### Data ###
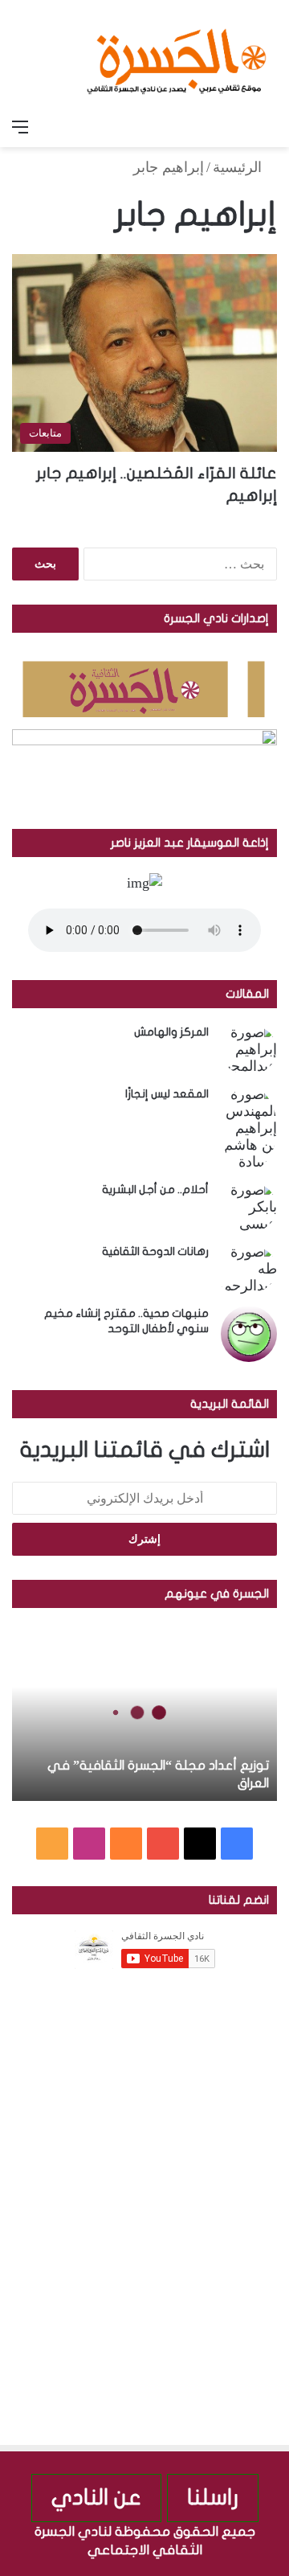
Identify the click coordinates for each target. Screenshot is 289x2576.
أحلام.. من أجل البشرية (155, 1189)
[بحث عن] (269, 127)
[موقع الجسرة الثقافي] (176, 55)
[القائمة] (20, 127)
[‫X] (200, 1843)
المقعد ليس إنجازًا (167, 1094)
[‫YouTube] (163, 1843)
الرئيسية (239, 167)
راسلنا (212, 2497)
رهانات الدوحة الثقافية (155, 1251)
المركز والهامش (171, 1032)
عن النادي (96, 2497)
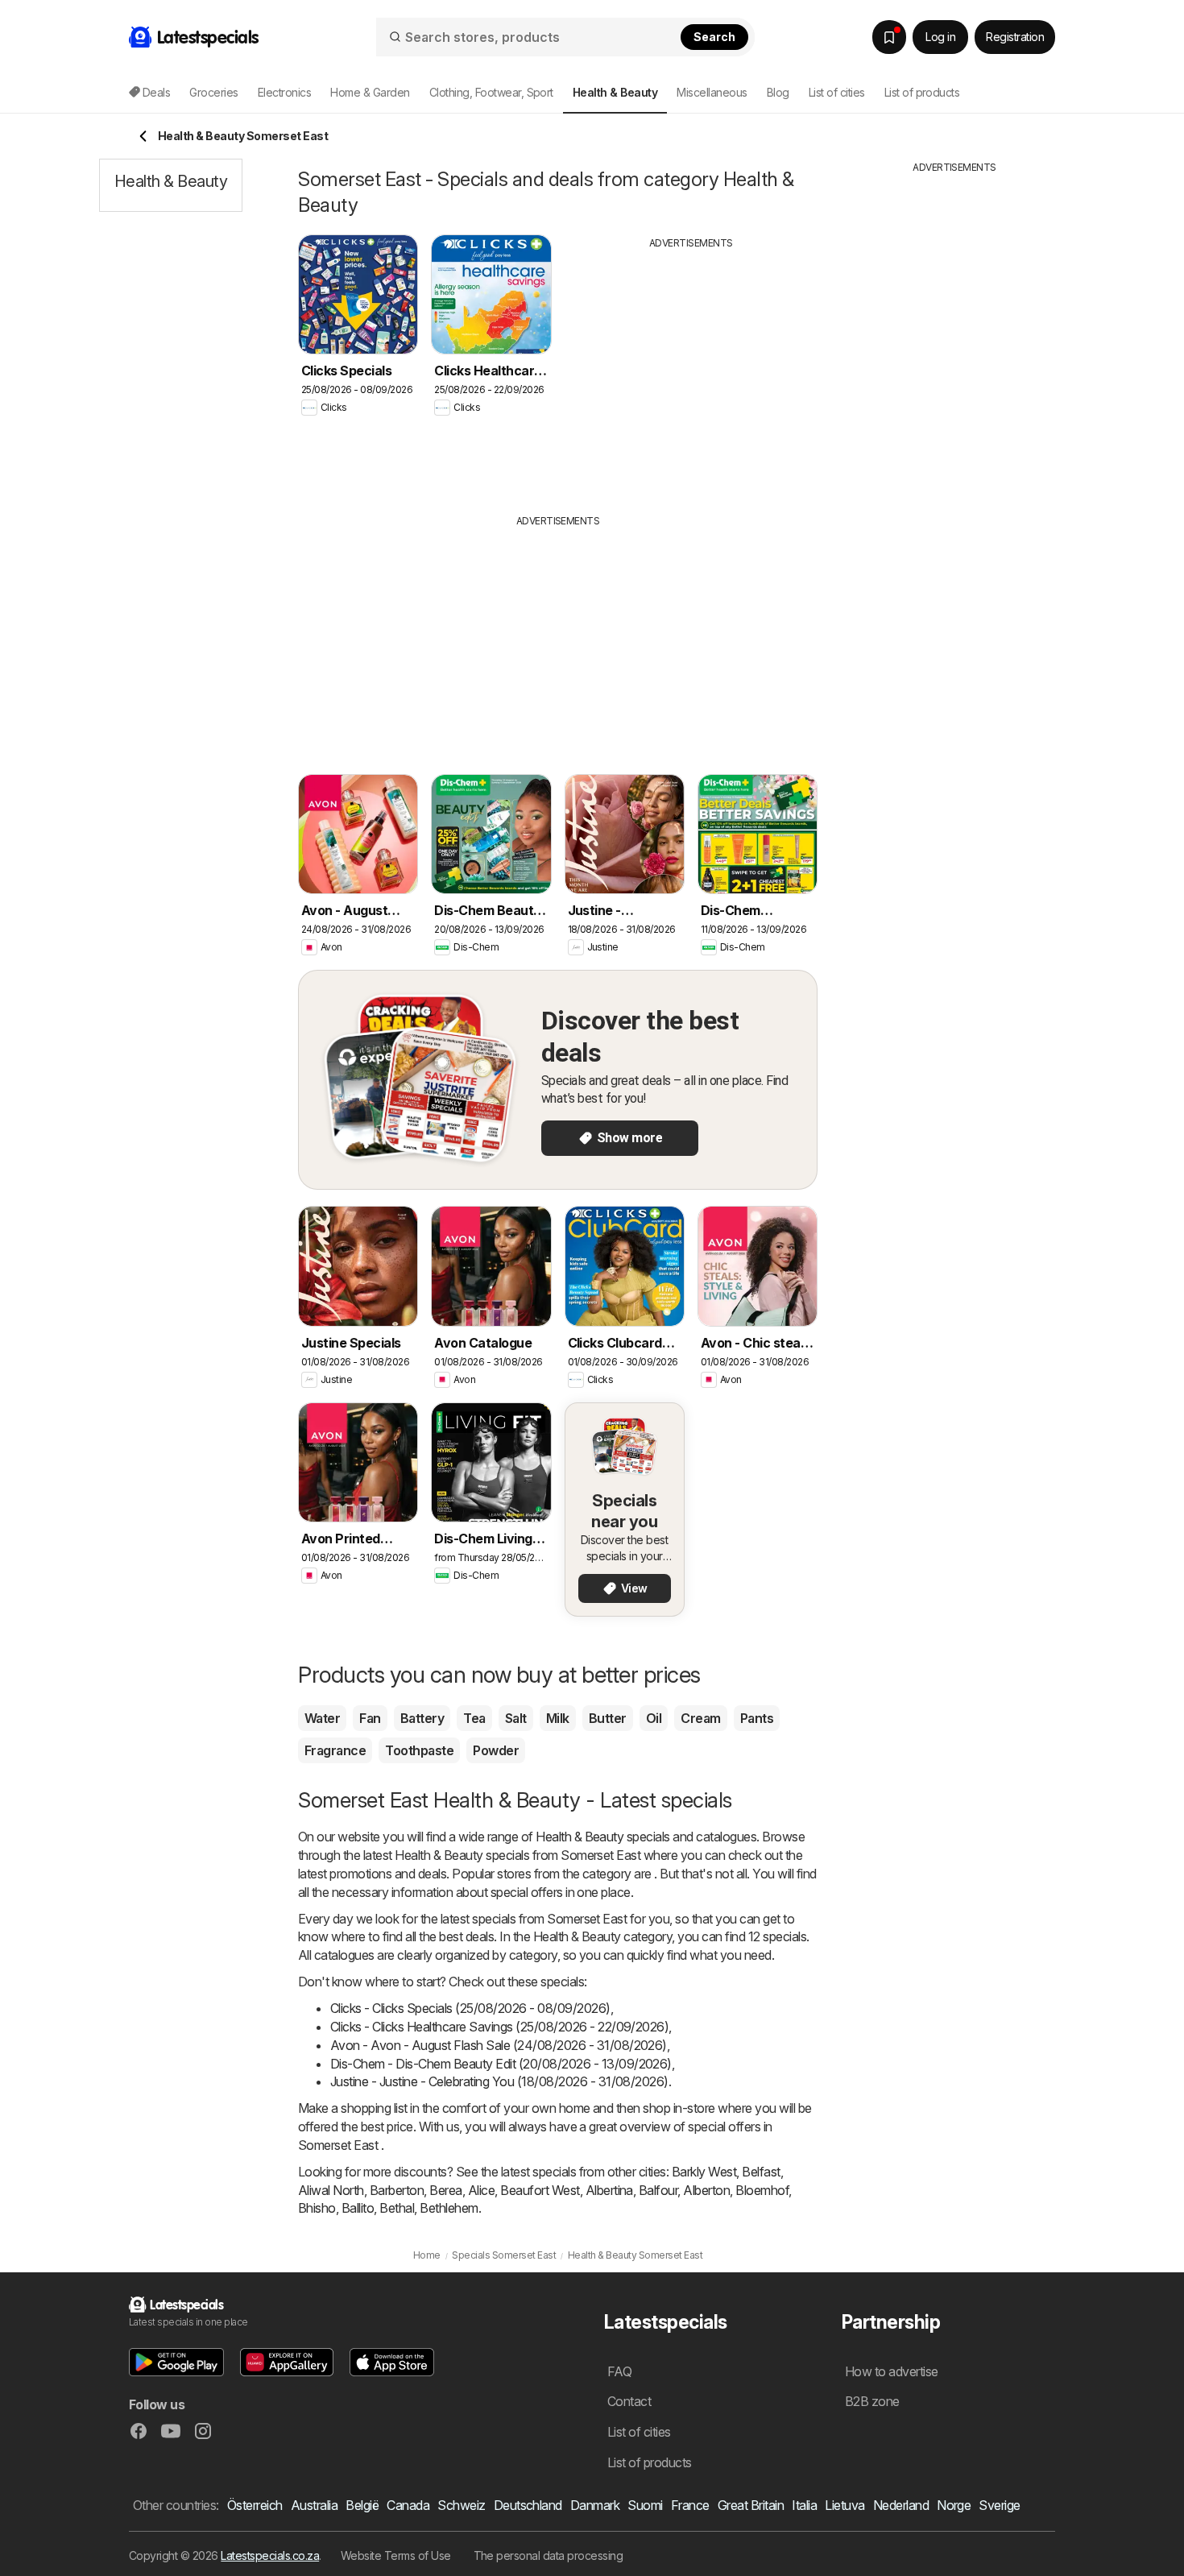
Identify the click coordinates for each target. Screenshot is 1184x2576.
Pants (756, 1718)
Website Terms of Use (396, 2555)
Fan (369, 1718)
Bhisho (317, 2208)
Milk (557, 1718)
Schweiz (461, 2505)
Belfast (761, 2172)
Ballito (358, 2208)
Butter (608, 1718)
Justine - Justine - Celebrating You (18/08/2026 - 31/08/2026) (499, 2081)
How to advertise (891, 2371)
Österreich (255, 2505)
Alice (481, 2190)
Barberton (397, 2190)
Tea (474, 1718)
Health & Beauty (579, 1836)
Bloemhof (762, 2190)
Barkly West (704, 2172)
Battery (422, 1718)
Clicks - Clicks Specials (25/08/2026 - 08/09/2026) (470, 2008)
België (362, 2505)
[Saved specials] (889, 37)
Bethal (396, 2208)
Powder (496, 1750)
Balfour (658, 2190)
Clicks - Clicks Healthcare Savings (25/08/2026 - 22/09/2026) (499, 2027)
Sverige (999, 2505)
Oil (653, 1718)
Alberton (706, 2190)
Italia (804, 2505)
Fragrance (335, 1750)
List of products (922, 92)
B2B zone (872, 2401)
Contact (629, 2401)
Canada (408, 2505)
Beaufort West (539, 2190)
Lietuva (844, 2505)
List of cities (837, 92)
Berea (445, 2190)
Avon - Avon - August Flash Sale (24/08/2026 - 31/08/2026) (498, 2045)
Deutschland (528, 2505)
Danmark (594, 2505)
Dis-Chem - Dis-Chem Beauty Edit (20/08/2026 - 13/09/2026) (501, 2064)
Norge (954, 2505)
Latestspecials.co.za (270, 2555)
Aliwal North (331, 2190)
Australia (314, 2505)
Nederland (901, 2505)
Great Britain (751, 2505)
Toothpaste (419, 1750)
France (690, 2505)
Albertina (609, 2190)
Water (322, 1718)
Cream (700, 1718)
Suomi (644, 2505)
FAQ (619, 2371)
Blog (778, 92)
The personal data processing (548, 2555)
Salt (516, 1718)
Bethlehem (449, 2208)
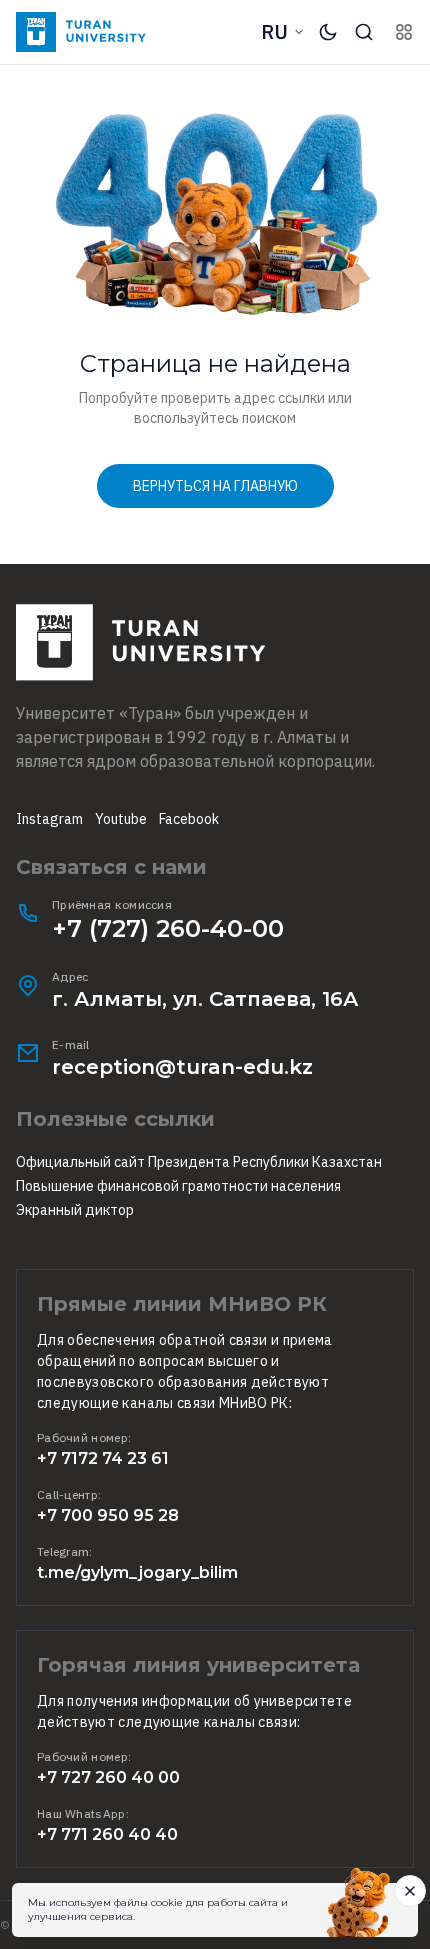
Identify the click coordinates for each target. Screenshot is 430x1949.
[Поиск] (364, 32)
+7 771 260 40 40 (107, 1834)
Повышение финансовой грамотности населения (178, 1186)
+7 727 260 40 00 (108, 1777)
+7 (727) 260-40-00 (168, 928)
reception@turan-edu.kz (182, 1067)
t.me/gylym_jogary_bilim (137, 1572)
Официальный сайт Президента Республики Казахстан (199, 1162)
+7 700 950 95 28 (108, 1515)
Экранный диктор (75, 1210)
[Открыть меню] (404, 32)
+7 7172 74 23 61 (103, 1458)
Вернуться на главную (215, 486)
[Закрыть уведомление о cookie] (410, 1891)
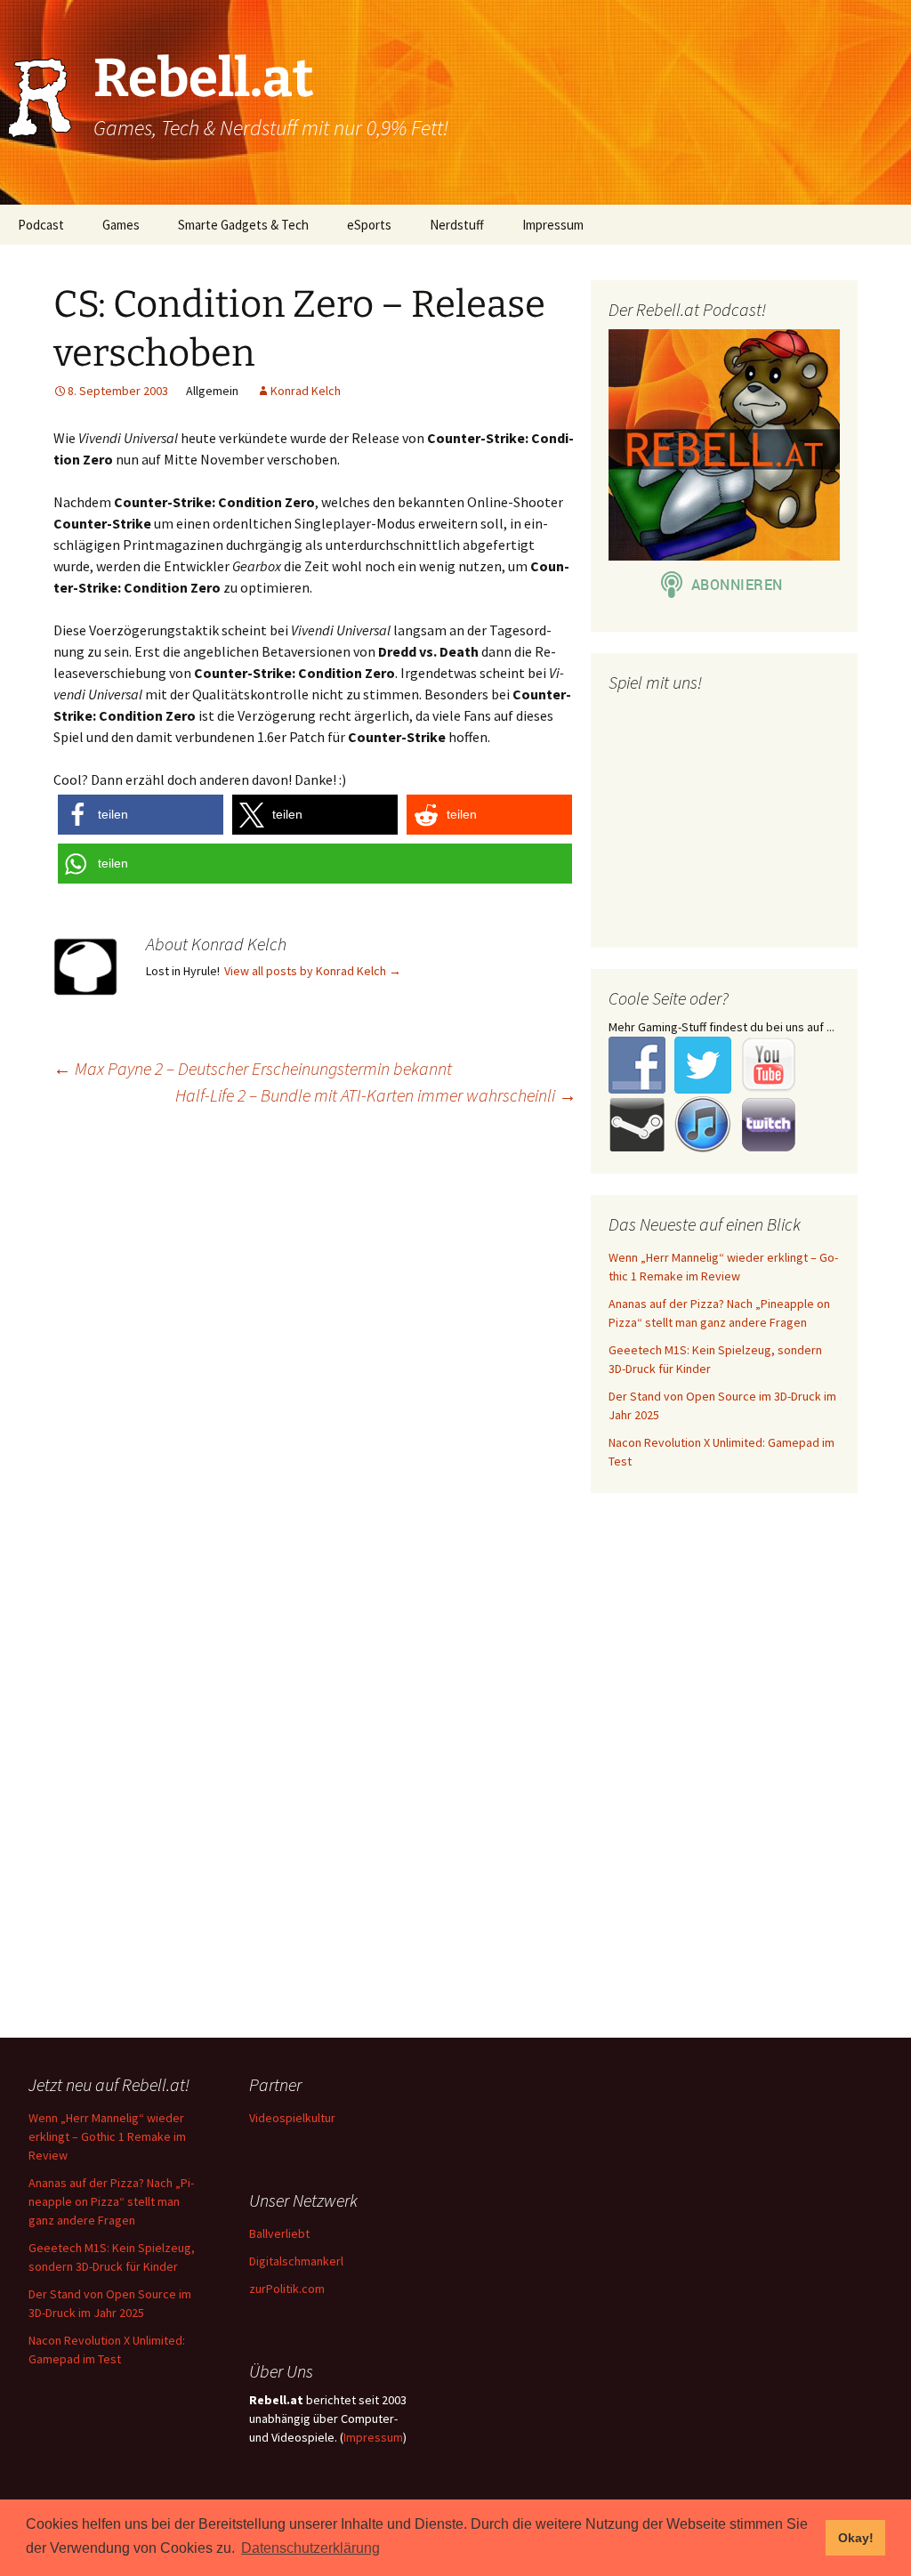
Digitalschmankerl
###
### Problem statement
After locating the line with "Butter (608, 1718)" above, return that line and every later line through the one with "Nederland (901, 2505)", word for word and with nothing else.

### Answer to this problem
Butter (608, 1718)
Justine - Justine - Celebrating You (18/08/2026 - 31/08/2026) (499, 2081)
How to advertise (891, 2371)
Österreich (255, 2505)
Alice (481, 2190)
Barberton (397, 2190)
Tea (474, 1718)
Health & Beauty (579, 1836)
Bloemhof (762, 2190)
Barkly West (704, 2172)
Battery (422, 1718)
Clicks - Clicks Specials (25/08/2026 - 08/09/2026) (470, 2008)
België (362, 2505)
[Saved specials] (889, 37)
Bethal (396, 2208)
Powder (496, 1750)
Balfour (658, 2190)
Clicks - Clicks Healthcare Savings (25/08/2026 - 22/09/2026) (499, 2027)
Sverige (999, 2505)
Oil (653, 1718)
Alberton (706, 2190)
Italia (804, 2505)
Fragrance (335, 1750)
List of products (922, 92)
B2B zone (872, 2401)
Contact (629, 2401)
Canada (408, 2505)
Beaufort West (539, 2190)
Lietuva (844, 2505)
List of cities (837, 92)
Berea (445, 2190)
Avon - Avon - August Flash Sale (24/08/2026 - 31/08/2026) (498, 2045)
Deutschland (528, 2505)
Danmark (594, 2505)
Dis-Chem - Dis-Chem Beauty Edit (20/08/2026 - 13/09/2026) (501, 2064)
Norge (954, 2505)
Latestspecials.co.za (270, 2555)
Aliwal North (331, 2190)
Australia (314, 2505)
Nederland (901, 2505)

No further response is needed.